A trilha sonora é outro “personagem”. Fugindo da quase predominante trilha clássica usada nos filmes de terror, Argento embala os grandes momentos de seu filme com o rock da banda Goblin, com uma musicalidade pesada perfeita complementada por “suspiros” e gemidos de dor ao fundo, apresentada sempre em tom crescente, nos conduzindo lentamente à agonia.

Em alguns momentos, o volume alto da música sobrepondo-se aos gritos das personagens chega a ser realmente atordoante. A sensação ao ouvi-la é de que estamos realmente rodeados pelos mesmos demônios que dominavam o velho prédio. Seu ápice é alcançado nos momentos finais.

A "Mãe dos Suspiros" gritando (ao mesmo tempo em que gargalha ao coro de uma legião de demônios) “You want to kill me! You want to kill me! Hell it’s beyond that door ... The living dead!” é um dos momentos mais aterrorizantes e perturbadores que já presenciei em um filme.

Entretanto, muitos pontos fracos do roteiro são visíveis. Furos enormes que deixam alguns fatos importantes com pouca ou nenhuma explicação (como qual seria o envolvimento de alguns personagens importantes nos rituais de bruxaria, o destino de outros e a real motivação dos que veneravam a “Mãe dos Suspiros”). Porém, isso acaba sendo o de menos dentro desta obra.

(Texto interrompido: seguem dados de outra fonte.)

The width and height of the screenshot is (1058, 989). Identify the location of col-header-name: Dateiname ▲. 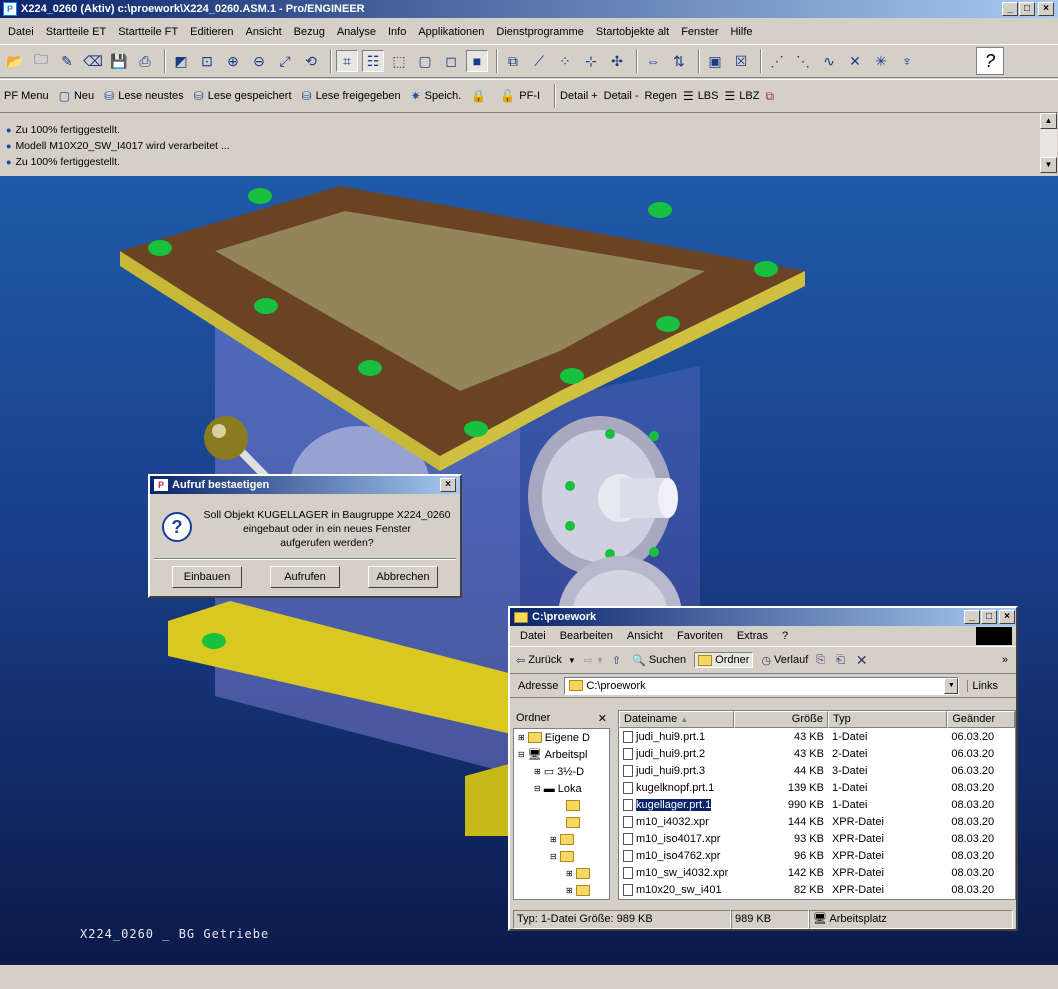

Suspiria pode ser tida como a essência da contribuição do Argento para o cinema: a predominância da construção da atmosfera sobre o conteúdo. Todavia, a força das imagens que ele nos passa é tamanha que até mesmo o roteiro, um dos pontos-chave de um filme, e as atuações chegam a ser, em dados momentos, irrelevantes. E conseguir isso é um mérito de poucos. Somente gênios (e doentes) como Dario Argento têm esse dom.